Empat jalur yang diterapkan mencakup domisili, prestasi akademik, afirmasi, dan mutasi. Mengenai jalur afirmasi, Abdul Mu’ti menyebutnya sebagai alat pemerintah untuk mendorong kelompok rentan. Jalur ini secara khusus ditujukan bagi siswa dengan kebutuhan khusus serta anak dari keluarga yang ekonominya terbatas, agar tetap dapat meraih hak pendidikan yang sama.
“Dengan jalur afirmasi, kita buka peluang yang lebih luas bagi anak-anak berkebutuhan khusus dan mereka dari keluarga tidak mampu agar pendidikan tetap bisa diakses secara merata,” ujar Abdul Mu’ti.
Selain mengakomodasi akses fisik dan ekonomi, kebijakan SPMB 2025 juga melibatkan inklusi sosial di bidang keagamaan. Pemerintah berharap sekolah menjadi tempat yang mencerminkan keragaman Indonesia, di mana perbedaan dilihat sebagai kekayaan, bukan penghalang. Seluruh siswa diingatkan untuk terbiasa menerima perbedaan dan mampu bekerja sama dalam tumbuh kembang.
Menurut Abdul Mu’ti, pendidikan inklusif ke depan tidak hanya mencakup kebutuhan fisik dan mental, tetapi juga perlu mencakup perbedaan budaya, agama, dan kondisi sosial yang sering menjadi hambatan. Ia menjelaskan bahwa inklusivitas harus mencapai semua aspek keberagaman, termasuk kesetaraan akses.
Kemendikdasmen juga berupaya menangani tantangan kurangnya guru pendamping melalui Program Pelatihan Pendidikan Inklusif Tahun 2026. Program ini dianggap sebagai solusi strategis untuk memenuhi kebutuhan tenaga pendidik yang memiliki keterampilan khusus dan komitmen tinggi. “Program ini bisa menjadi langkah cepat untuk mengatasi defisit guru pendamping secara optimal,” tambah Mendikdasmen.

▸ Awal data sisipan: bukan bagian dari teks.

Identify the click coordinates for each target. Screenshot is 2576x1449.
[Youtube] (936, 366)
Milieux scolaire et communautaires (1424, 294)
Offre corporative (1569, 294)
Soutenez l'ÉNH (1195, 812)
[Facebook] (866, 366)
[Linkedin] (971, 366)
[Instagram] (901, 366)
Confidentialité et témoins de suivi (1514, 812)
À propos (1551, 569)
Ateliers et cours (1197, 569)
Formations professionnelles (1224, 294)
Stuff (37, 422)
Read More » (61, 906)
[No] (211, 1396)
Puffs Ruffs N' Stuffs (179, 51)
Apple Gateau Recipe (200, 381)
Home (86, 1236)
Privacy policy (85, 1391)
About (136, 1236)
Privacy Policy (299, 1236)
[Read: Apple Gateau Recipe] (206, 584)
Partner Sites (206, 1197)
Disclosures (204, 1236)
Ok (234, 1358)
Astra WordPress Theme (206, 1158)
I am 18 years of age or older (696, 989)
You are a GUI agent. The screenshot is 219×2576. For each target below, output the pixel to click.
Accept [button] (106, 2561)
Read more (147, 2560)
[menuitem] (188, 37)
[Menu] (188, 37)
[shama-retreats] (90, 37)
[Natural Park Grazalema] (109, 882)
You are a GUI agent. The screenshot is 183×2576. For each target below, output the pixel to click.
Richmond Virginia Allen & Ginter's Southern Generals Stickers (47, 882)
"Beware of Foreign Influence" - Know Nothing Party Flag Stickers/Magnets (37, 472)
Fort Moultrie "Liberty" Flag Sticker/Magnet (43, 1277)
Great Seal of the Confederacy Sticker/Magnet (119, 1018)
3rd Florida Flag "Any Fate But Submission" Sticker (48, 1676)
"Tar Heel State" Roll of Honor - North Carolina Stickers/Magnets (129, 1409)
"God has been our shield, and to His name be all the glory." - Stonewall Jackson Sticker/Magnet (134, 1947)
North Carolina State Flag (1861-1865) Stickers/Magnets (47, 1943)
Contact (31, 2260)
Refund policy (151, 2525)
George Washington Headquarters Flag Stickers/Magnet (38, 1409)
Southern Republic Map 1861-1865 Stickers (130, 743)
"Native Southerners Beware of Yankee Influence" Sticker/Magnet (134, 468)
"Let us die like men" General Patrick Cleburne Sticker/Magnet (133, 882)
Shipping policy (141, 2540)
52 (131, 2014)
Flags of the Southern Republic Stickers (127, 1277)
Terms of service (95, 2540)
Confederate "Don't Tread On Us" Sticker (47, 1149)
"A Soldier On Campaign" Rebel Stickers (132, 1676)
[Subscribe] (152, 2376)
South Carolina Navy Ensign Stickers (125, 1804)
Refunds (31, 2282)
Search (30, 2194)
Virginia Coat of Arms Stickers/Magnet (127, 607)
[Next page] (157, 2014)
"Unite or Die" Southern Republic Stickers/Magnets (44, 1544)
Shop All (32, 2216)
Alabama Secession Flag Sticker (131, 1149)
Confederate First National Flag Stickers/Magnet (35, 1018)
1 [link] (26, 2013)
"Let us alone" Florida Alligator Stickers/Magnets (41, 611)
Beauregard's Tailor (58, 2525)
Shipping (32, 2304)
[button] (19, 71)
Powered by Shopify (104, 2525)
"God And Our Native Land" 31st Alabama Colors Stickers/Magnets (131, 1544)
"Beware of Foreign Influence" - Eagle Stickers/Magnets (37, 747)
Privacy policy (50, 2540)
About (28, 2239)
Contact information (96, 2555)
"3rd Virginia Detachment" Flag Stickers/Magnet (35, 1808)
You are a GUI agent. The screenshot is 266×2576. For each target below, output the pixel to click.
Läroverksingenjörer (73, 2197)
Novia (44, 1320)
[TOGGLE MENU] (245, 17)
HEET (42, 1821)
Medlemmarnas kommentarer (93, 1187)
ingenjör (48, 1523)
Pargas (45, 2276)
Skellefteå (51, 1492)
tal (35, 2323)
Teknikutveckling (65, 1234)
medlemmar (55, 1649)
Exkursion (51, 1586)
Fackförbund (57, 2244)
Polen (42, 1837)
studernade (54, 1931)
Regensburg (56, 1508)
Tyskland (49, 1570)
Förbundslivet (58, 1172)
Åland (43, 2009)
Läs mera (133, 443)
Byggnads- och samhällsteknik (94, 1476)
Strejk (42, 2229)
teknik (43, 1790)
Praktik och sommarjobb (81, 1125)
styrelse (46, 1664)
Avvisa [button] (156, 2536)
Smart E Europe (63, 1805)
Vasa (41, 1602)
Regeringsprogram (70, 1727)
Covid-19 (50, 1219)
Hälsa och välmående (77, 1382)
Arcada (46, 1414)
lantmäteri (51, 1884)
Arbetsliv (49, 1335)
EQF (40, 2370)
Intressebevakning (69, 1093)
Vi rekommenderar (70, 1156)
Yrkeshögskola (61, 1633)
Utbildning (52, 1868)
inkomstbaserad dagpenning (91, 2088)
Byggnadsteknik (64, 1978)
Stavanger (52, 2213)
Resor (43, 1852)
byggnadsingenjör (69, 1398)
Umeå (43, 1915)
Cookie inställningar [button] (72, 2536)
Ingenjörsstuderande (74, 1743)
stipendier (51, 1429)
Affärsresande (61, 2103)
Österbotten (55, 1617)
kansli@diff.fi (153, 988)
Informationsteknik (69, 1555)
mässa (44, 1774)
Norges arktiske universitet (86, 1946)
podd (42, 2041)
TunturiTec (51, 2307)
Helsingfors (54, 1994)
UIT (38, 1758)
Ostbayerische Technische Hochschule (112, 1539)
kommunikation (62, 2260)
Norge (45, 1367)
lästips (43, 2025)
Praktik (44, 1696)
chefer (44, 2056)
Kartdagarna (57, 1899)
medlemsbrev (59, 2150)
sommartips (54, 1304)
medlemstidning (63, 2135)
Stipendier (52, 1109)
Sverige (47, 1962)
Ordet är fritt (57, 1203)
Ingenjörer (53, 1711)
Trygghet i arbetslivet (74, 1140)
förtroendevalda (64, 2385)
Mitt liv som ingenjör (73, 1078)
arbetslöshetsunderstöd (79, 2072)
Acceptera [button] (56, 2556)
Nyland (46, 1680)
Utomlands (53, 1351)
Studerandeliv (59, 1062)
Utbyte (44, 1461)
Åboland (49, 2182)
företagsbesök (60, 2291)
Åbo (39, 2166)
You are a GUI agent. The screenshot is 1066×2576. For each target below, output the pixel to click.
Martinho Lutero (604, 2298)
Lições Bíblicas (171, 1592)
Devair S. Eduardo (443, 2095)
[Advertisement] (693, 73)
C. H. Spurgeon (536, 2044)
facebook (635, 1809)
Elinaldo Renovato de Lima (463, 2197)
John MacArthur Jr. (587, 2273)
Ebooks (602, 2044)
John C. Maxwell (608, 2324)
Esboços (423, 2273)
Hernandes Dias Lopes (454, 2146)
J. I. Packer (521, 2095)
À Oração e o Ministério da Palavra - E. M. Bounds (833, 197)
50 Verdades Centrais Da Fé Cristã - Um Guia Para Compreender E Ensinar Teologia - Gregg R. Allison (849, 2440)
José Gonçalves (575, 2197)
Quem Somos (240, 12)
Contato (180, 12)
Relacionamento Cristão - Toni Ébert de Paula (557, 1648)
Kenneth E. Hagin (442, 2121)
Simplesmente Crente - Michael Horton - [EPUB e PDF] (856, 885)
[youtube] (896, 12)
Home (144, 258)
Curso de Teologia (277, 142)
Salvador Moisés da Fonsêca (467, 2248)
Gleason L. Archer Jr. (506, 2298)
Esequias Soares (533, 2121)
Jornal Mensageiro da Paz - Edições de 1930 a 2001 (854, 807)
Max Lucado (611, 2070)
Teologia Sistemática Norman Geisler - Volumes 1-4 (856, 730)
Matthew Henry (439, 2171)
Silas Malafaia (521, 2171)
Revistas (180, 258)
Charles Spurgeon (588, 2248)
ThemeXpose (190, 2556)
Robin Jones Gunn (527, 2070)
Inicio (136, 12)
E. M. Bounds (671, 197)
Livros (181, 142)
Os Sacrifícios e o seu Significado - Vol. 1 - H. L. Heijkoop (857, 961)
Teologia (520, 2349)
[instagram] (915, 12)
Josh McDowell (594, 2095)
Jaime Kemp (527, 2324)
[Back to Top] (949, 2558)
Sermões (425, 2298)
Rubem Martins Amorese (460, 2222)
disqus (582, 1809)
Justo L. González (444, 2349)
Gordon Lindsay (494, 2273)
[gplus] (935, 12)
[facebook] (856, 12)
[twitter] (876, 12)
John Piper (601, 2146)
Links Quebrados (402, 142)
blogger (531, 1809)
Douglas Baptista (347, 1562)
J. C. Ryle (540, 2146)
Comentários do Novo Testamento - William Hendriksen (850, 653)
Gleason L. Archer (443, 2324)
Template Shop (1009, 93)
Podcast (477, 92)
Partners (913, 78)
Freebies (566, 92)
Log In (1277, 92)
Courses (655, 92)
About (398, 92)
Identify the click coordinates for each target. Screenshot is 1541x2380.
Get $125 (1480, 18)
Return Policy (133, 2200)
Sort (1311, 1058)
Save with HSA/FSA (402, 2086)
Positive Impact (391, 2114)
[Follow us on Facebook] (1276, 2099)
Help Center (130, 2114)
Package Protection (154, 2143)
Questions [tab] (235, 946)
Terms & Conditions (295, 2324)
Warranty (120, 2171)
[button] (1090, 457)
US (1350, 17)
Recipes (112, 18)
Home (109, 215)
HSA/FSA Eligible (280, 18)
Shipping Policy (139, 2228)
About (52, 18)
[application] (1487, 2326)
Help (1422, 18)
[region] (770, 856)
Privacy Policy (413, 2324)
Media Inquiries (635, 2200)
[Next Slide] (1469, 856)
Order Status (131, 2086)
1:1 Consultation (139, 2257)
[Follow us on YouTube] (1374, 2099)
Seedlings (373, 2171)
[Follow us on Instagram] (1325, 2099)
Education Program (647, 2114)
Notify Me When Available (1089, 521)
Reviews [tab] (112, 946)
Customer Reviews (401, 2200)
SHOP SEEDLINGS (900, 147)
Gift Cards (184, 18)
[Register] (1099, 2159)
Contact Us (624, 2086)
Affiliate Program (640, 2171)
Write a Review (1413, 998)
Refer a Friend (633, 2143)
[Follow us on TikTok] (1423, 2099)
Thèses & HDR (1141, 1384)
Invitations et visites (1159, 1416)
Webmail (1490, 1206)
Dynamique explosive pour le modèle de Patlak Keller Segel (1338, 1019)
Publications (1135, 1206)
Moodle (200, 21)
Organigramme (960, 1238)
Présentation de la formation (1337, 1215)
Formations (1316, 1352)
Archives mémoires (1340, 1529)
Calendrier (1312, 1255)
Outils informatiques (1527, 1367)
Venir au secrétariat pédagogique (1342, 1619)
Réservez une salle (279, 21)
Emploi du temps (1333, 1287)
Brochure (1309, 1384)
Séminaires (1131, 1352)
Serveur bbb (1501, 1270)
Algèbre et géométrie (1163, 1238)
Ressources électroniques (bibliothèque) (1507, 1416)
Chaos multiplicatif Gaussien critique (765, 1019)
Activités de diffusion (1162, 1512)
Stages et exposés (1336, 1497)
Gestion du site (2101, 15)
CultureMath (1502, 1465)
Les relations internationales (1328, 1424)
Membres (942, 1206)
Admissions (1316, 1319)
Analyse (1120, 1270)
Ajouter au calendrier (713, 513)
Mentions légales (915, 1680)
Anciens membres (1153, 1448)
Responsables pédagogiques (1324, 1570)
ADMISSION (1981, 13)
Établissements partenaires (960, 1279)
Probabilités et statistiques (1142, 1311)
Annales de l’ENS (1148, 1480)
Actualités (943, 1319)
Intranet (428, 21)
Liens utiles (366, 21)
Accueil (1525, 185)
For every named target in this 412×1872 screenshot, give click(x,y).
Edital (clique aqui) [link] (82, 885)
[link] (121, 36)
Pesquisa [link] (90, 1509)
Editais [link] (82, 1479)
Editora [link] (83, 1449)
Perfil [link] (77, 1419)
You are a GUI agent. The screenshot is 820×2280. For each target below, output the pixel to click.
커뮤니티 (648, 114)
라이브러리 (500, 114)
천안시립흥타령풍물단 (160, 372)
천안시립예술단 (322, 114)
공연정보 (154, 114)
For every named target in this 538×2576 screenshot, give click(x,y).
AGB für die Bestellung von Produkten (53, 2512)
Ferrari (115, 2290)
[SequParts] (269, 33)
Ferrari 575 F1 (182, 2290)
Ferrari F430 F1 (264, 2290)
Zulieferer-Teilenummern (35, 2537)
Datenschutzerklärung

Langkah ini merupakan bagian dari Astacita keempat Presiden Prabowo Subianto, yaitu membangun sumber daya manusia yang kuat melalui sains dan teknologi. Abdul Mu’ti mengajak seluruh elemen masyarakat berpartisipasi aktif dalam mewujudkan pendidikan nasional yang inklusif dan berkualitas.